## Work to be completed
Copy the material word for word, starting at the line containing "Image resolution: width=1780" and ending after the line containing "like-button: 89 is". Omit the pictures.

======== Source records ========

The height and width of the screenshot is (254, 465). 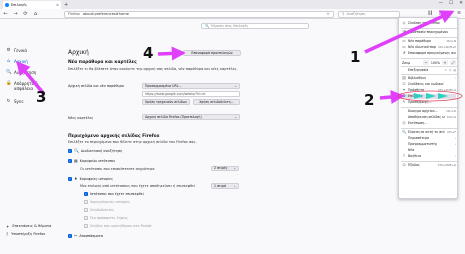 What do you see at coordinates (107, 202) in the screenshot?
I see `sponsored-stories-checkbox: Χορηγούμενες ιστορίες` at bounding box center [107, 202].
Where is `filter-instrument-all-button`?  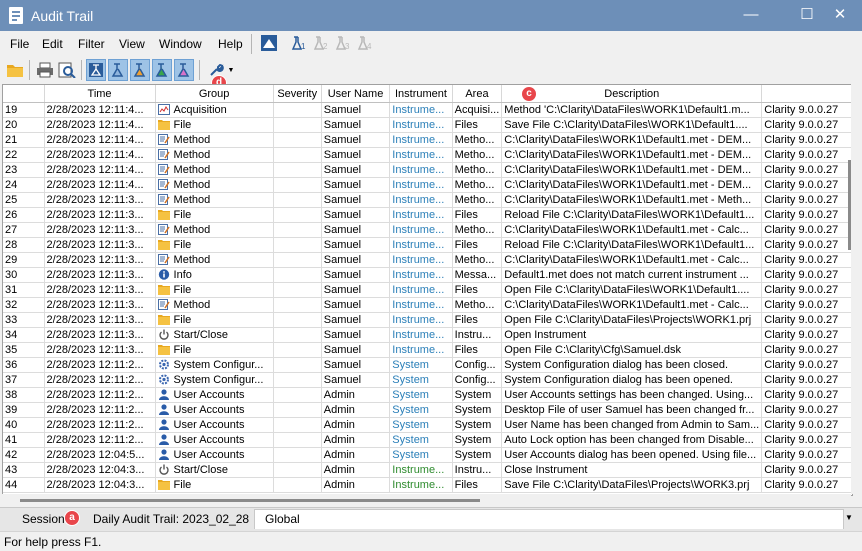
filter-instrument-all-button is located at coordinates (96, 70).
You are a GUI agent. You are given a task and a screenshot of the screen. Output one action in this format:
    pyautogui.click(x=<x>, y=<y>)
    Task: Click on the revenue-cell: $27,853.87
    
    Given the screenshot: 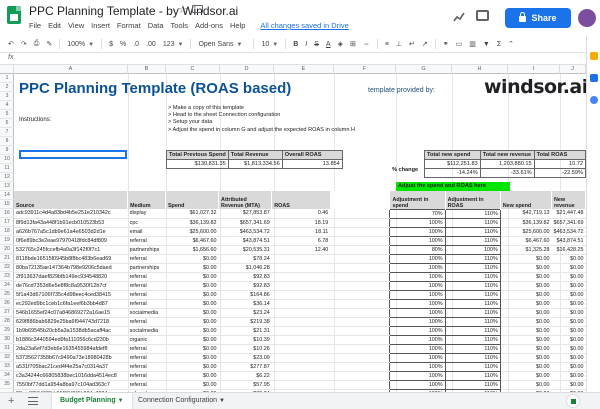 What is the action you would take?
    pyautogui.click(x=245, y=214)
    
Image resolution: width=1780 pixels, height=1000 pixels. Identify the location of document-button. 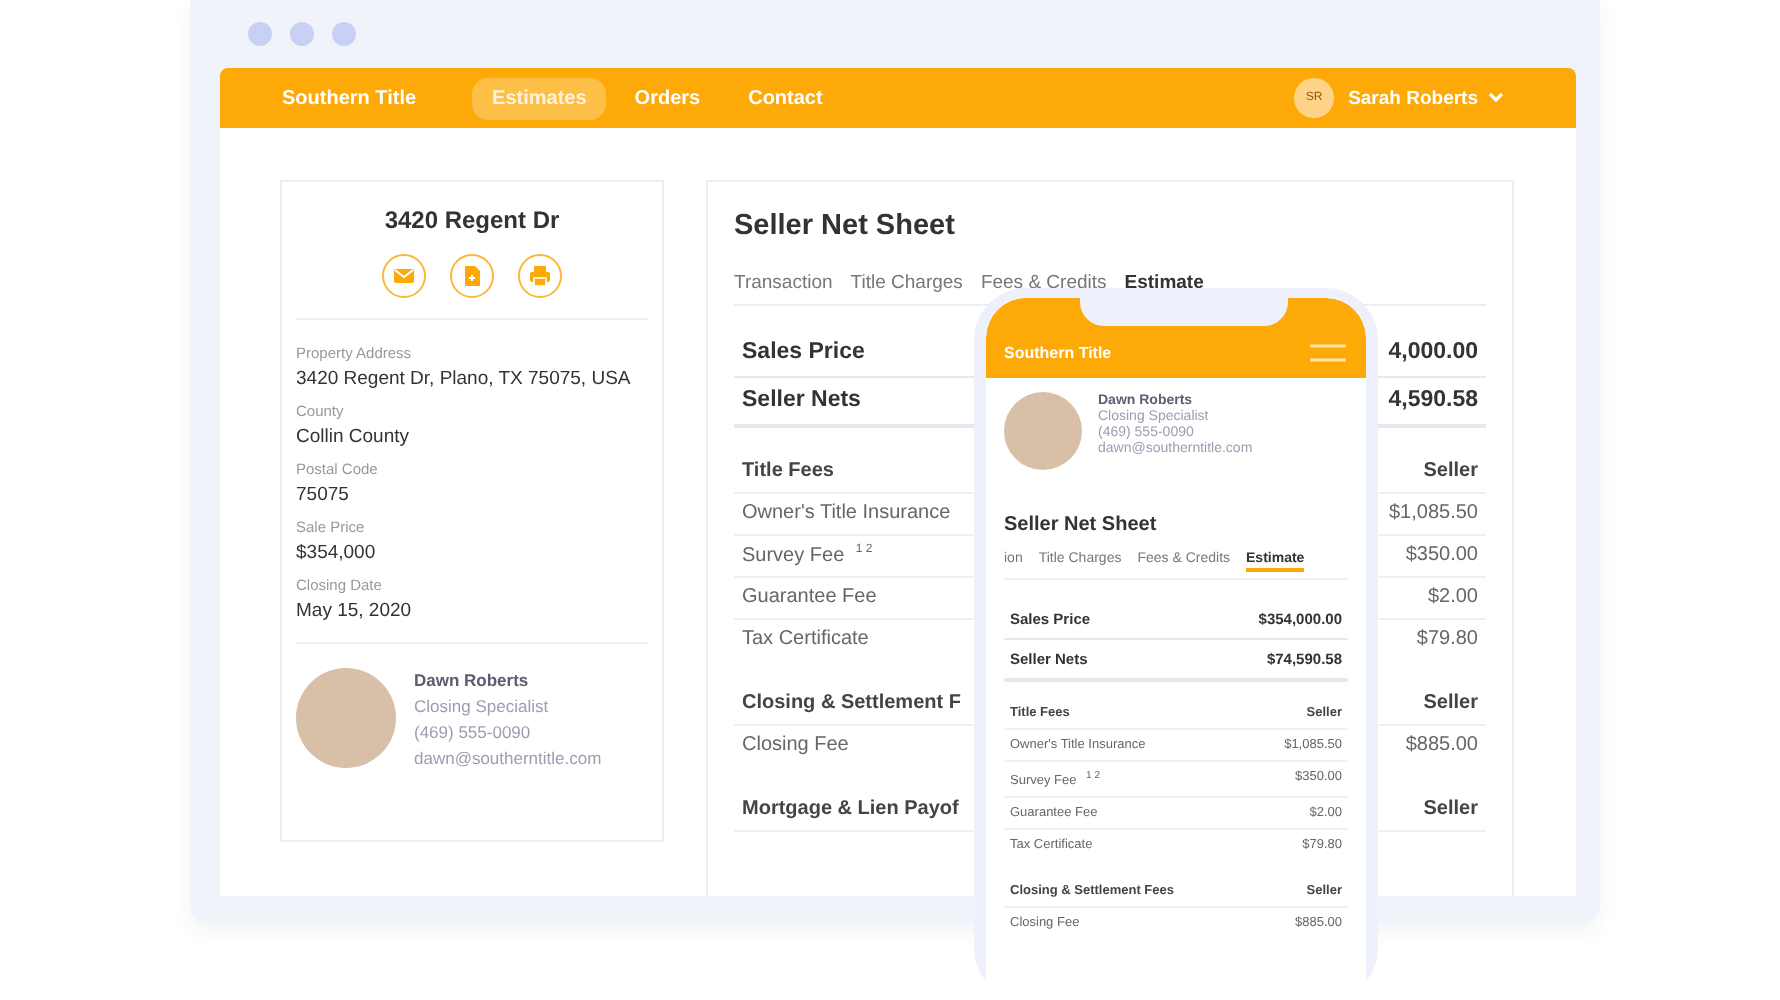
(472, 276).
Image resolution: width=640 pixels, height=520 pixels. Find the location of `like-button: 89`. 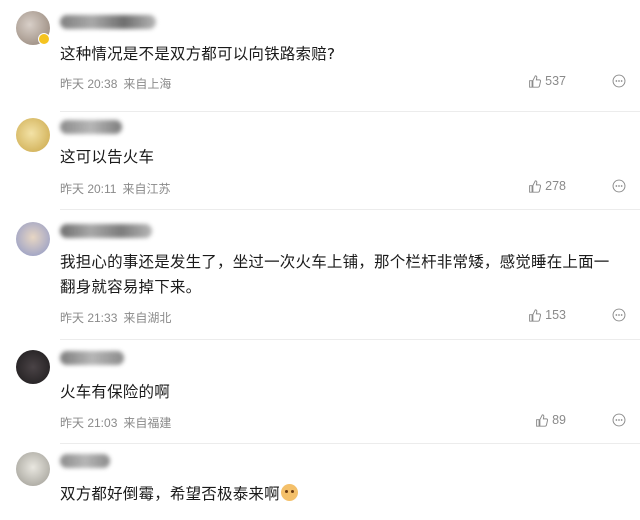

like-button: 89 is located at coordinates (550, 420).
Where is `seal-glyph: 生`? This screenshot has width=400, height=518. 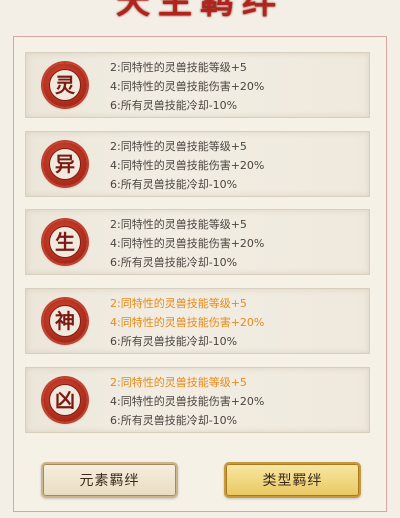 seal-glyph: 生 is located at coordinates (65, 242).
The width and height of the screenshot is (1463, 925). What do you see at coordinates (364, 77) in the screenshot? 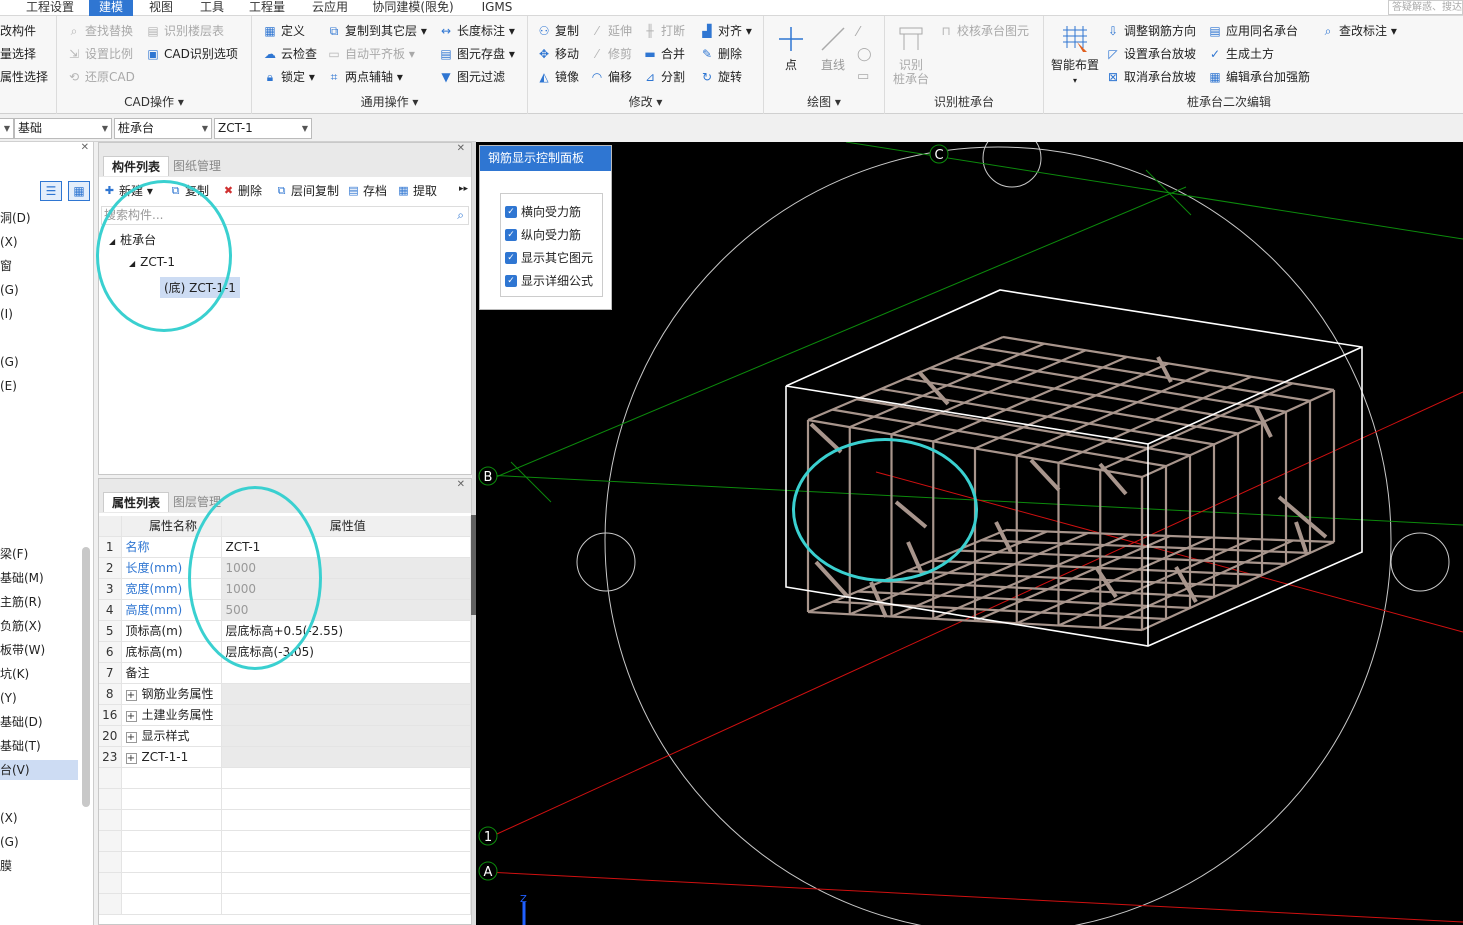
I see `two-point-axis-button: ⌗ 两点辅轴 ▾` at bounding box center [364, 77].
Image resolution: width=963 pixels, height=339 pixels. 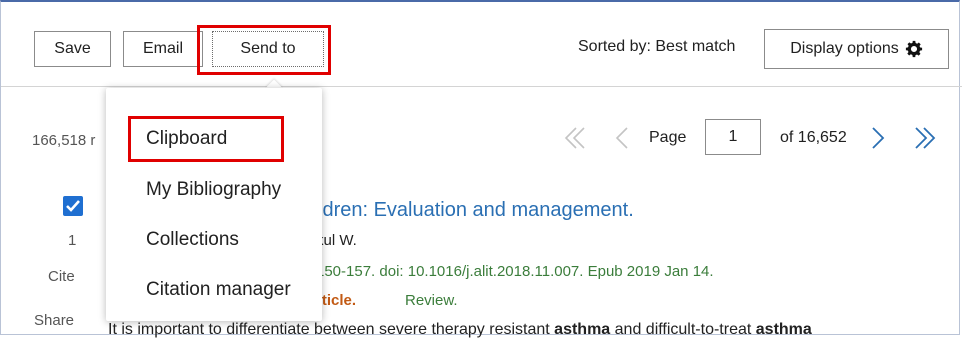 What do you see at coordinates (64, 140) in the screenshot?
I see `results-count: 166,518 r` at bounding box center [64, 140].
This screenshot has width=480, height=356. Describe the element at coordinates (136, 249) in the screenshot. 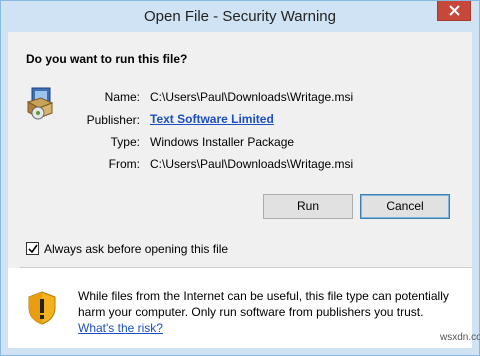

I see `always-ask-label: Always ask before opening this file` at that location.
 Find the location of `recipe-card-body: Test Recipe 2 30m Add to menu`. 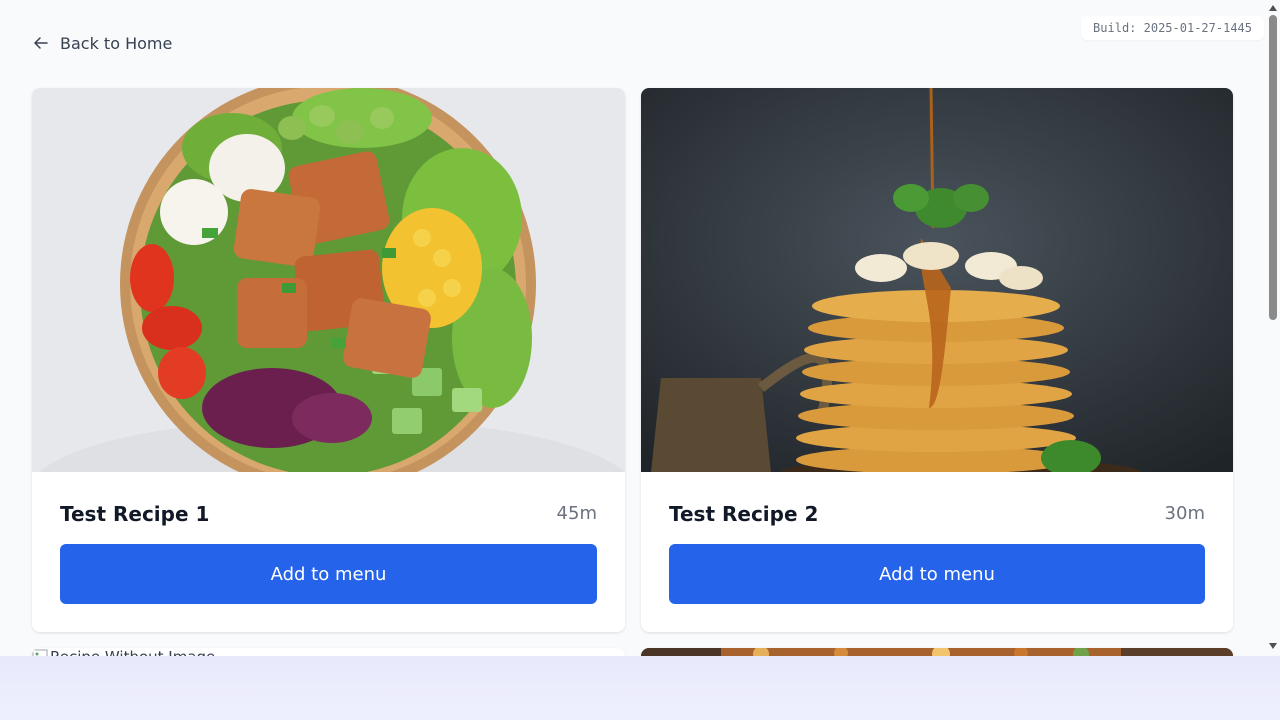

recipe-card-body: Test Recipe 2 30m Add to menu is located at coordinates (937, 552).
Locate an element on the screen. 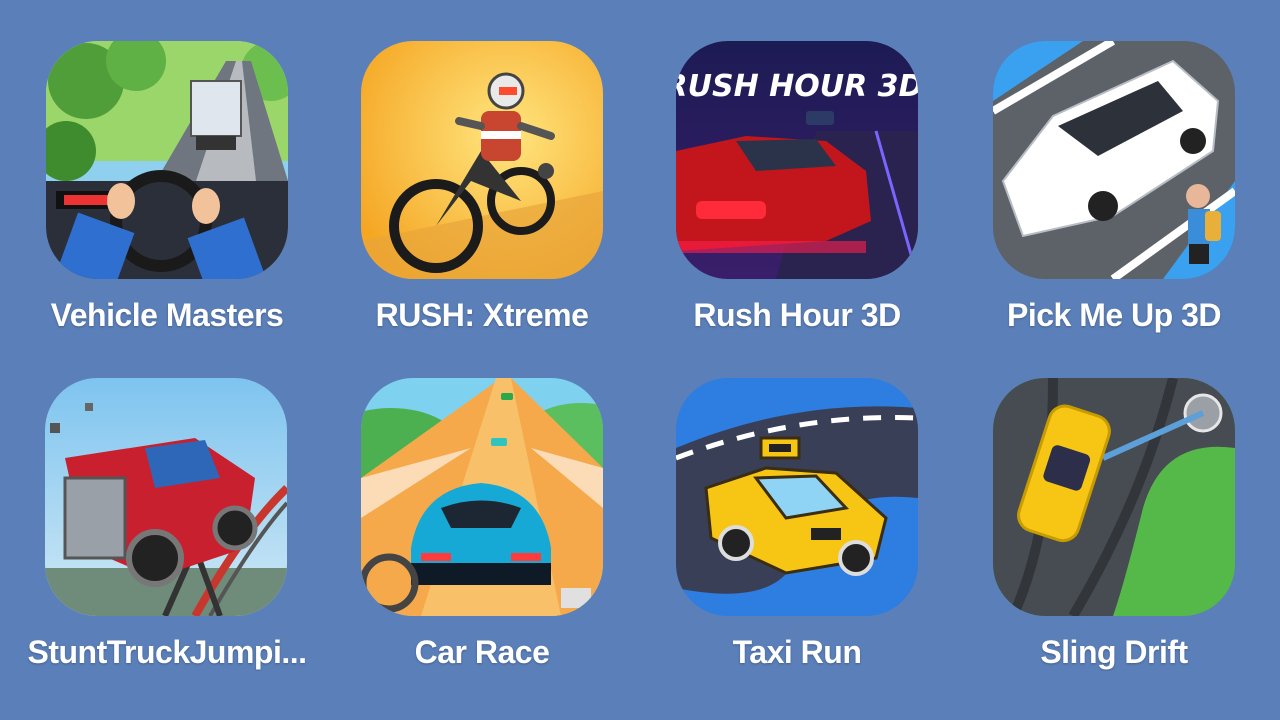 Image resolution: width=1280 pixels, height=720 pixels. game-title: Vehicle Masters is located at coordinates (167, 316).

========

## Your response
Image resolution: width=1780 pixels, height=1000 pixels. Identify the location of document-button. 
(472, 276).
Image resolution: width=640 pixels, height=520 pixels. Find the location of `like-button: 89`. 

like-button: 89 is located at coordinates (550, 420).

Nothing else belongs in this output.